Together, though, Sweet and time have crafted a Henbest-Birkett property almost more Koenig than Koenig. An overgrown garden has become a new pool, matching Koenig’s original, but never built, specifications. Where brush and trees once stopped short the vantage, there is a sweeping lookout over Catalina and its sea surrounds. All impediments to sightlines through the house – egress partitions, suspended cabinets, and solar fins – are removed. The master bedroom and its services are expanded; the shower in the master bath actually walks outdoors onto a secluded side patio. The infill towards the once detached garage gives the northern bedrooms space to stretch and a diaphanous corridor to promenade. And, it’s all accomplished without revising the diagram, while retaining the language of the founding finishes and fixtures.
Many, of course, would consider touching a Pierre Koenig house at all an extreme act. Indeed, when construction on the alterations first began, neighbors, panicked by the disappearance of the glass envelope and the presence of a Bobcat loader, grabbed Stephen Birkett – Koenig monograph in-hand – and pleaded with him not to destroy a cultural monument. He calmly elucidated his scheme – justified the cleaning and upgrading of the sliding doors, the clearing of vegetation – and pledged: “I can assure you, we are not tearing the house down.”
The Henbest-Birkett house may begin to suggest a renewed platform for exploring the relations between expectations for lifestyle, building, land, and climate. But its real revolutionary current rests, precisely, within its response to the passage of time. Decisions to adapt or congeal, the subjects of active debate in preservation circles, take on exponentially increasing complexity as the products of Modernism succumb to age. A movement for the new and temporal does not go quietly into the old and the permanent.
There are those, in turn, who have come to espouse creativity as critical to the reading and manipulating of history. For Jorge Otero-Pailos, a leading representative of this thinking, “pollution is our most important product as a Modern civilization”; to write over the dirt and flaw of the ages with the tools of conservation is just as substantial an erasure as with those of refashioning. So long as an architecture’s originating motives and principles are continuously pursued, the conversation with that which came before remains true. The staging of evolution, in this bias, is prioritized over the freezing of a fixed moment.

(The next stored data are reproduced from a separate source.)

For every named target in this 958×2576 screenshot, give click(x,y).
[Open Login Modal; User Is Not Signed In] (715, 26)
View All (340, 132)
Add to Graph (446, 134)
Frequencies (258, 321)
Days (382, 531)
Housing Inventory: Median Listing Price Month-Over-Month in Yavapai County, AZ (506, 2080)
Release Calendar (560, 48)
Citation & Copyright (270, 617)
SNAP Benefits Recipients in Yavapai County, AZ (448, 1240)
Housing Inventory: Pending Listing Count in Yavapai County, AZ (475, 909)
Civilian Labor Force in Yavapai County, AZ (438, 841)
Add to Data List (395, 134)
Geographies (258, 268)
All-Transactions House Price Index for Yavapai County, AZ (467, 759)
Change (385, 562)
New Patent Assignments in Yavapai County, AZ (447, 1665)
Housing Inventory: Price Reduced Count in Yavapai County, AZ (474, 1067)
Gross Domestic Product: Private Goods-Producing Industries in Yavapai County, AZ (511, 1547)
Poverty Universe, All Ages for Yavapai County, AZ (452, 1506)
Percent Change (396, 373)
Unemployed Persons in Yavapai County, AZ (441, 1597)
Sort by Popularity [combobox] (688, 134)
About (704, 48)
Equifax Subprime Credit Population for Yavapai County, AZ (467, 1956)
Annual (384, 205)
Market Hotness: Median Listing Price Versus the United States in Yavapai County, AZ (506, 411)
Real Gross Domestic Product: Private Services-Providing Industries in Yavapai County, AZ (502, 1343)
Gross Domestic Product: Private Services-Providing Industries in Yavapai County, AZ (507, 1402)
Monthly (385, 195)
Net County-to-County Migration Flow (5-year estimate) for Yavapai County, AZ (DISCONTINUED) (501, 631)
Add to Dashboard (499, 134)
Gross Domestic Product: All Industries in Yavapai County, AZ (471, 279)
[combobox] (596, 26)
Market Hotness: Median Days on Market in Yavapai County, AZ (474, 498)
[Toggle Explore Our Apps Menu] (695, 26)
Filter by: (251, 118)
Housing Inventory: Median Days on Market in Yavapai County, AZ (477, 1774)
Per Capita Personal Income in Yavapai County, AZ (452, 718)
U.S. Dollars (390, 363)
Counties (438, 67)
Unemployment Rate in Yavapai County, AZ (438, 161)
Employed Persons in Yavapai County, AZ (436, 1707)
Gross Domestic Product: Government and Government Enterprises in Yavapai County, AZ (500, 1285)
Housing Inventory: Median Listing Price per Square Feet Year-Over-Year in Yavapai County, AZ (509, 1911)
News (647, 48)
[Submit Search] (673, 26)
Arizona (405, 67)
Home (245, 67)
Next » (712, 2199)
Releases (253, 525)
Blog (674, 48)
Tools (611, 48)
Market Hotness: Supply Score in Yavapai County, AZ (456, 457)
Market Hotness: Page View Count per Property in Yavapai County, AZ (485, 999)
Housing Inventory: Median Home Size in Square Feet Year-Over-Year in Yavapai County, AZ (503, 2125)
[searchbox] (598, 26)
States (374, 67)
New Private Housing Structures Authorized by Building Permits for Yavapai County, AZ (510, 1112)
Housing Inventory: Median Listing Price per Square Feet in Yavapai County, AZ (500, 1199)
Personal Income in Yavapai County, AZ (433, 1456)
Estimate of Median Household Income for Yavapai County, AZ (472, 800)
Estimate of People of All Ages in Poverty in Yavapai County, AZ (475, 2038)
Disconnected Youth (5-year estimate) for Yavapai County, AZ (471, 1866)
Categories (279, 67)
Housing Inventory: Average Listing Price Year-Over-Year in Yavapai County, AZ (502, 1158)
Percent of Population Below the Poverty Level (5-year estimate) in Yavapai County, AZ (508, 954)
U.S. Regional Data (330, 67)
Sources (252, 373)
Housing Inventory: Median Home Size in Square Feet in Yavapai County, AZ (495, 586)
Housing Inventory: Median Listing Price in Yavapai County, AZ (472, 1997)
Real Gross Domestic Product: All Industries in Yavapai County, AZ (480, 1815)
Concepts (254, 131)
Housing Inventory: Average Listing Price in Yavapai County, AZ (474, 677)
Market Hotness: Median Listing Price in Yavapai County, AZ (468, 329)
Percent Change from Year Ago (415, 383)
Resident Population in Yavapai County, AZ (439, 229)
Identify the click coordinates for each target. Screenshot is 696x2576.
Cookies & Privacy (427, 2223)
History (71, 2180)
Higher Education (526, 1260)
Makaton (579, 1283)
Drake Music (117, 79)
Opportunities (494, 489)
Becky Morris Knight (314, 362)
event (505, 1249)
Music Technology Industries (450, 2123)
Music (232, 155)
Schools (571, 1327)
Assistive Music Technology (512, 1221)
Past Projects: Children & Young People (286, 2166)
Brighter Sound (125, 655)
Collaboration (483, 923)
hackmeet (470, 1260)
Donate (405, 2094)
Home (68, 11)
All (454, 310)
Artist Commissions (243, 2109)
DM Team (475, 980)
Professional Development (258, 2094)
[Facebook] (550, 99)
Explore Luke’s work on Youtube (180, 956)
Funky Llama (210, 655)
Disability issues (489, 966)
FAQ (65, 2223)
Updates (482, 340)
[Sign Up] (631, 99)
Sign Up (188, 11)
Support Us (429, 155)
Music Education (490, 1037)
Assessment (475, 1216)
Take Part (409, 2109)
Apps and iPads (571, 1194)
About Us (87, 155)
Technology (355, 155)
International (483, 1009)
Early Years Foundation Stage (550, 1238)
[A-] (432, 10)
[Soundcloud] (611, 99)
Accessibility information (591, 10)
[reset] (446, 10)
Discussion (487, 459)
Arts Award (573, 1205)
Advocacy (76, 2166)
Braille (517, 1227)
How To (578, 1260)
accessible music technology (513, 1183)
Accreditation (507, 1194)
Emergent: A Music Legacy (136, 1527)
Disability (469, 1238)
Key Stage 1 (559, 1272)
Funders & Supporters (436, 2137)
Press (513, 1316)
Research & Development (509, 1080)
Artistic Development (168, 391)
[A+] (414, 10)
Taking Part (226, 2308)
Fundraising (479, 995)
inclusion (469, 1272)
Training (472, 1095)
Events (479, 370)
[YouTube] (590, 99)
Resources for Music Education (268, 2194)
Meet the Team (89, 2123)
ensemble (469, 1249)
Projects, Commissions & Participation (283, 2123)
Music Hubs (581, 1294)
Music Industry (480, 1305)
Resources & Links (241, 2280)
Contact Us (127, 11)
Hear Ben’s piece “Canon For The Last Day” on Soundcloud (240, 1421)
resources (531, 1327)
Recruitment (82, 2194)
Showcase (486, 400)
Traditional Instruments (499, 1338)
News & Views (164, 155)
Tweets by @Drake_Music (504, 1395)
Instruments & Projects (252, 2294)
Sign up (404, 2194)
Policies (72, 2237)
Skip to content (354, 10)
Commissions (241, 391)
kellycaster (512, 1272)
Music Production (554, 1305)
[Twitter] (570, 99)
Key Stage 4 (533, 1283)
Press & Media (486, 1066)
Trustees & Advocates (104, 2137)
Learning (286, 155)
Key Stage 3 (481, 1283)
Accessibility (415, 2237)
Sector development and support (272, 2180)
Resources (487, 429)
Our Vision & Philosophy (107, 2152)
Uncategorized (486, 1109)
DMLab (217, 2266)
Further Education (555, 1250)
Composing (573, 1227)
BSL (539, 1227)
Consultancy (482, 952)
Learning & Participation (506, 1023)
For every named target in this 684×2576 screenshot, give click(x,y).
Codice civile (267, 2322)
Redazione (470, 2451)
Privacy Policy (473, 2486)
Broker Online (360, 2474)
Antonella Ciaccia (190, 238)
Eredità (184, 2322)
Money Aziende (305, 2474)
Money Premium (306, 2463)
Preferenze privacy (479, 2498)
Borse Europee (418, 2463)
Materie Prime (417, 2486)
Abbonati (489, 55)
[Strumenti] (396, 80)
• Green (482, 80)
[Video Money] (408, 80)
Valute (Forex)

With a debt owed to its slow maturation, the Henbest-Birkett house, then, sets its first precedent as a rare example of a landmark from one era in a compelling dialog with the present. Through it, Pierre Koenig and Robert Sweet are talking; yesterday and today are talking. And, all of this talking might just be a cue to keep talking – that, and to pause before dismissing the featureless or fortressed walls along the asphalt routes of those wheel-crawling holiday jaunts.
Bibliography
Birkett, Stephen (owner). 17 January 2015 interview. Rancho Palos Verdes.
Gates, Thomas P. “The Palos Verdes Ranch Project: Olmsted Brothers’ Design Development for a Picturesque Los Angeles Suburban Community of the 1920’s.” Kent State University: Architronic, 1997.
Jackson, Neil. Pierre Koenig 1925 – 2004: Living with Steel. Hong Kong: Taschen, 2007.
Jensen, Andrew (RPV planner). 04 February 2015 interview. Phone.
Koenig, Pierre. Papers and Drawings. Los Angeles: Getty Research Institute, 03 February 2015 archive visit.
Otero-Pailos, Jorge. “The Ethics of Dust (2009).” www.vimeo.com/5745305. 05 February 2015 website access.
Sweet, Robert (architect). 22 January 2015 interview. Phone.